** start of INFORMATION SUPPLIED **
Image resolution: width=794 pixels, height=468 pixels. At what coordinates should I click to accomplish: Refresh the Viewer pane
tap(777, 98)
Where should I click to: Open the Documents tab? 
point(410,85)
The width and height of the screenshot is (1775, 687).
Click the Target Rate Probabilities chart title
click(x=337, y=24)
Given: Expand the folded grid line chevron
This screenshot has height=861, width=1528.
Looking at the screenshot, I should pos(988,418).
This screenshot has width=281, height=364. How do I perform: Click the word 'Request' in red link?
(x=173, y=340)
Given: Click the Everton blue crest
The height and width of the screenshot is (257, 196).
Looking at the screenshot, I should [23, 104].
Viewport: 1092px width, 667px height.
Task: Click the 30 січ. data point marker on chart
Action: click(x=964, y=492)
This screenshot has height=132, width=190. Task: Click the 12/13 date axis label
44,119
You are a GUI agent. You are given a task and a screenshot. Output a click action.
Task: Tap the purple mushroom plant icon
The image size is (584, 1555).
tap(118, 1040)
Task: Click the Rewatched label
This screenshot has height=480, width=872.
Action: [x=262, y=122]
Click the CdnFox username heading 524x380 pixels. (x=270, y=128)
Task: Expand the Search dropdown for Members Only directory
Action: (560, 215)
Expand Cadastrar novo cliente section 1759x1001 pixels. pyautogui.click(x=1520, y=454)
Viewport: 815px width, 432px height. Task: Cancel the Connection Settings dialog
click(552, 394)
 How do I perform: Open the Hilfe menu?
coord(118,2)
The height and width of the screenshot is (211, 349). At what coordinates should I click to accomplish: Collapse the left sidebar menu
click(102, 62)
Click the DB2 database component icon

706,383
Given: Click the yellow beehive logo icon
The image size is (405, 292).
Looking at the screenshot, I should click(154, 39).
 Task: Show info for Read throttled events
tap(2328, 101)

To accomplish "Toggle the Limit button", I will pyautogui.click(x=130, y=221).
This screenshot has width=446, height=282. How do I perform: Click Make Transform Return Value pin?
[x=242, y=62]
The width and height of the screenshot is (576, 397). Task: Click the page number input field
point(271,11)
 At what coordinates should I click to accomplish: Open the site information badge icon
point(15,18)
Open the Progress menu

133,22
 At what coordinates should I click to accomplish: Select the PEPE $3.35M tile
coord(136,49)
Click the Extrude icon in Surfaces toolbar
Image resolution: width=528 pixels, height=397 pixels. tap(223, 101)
** end of INFORMATION SUPPLIED **
Please list every line from the rows above that contains the word "icon".

Task: Tap the purple mushroom plant icon
Click the DB2 database component icon
Given: Click the yellow beehive logo icon
 At what coordinates should I click to accomplish: Open the site information badge icon
Click the Extrude icon in Surfaces toolbar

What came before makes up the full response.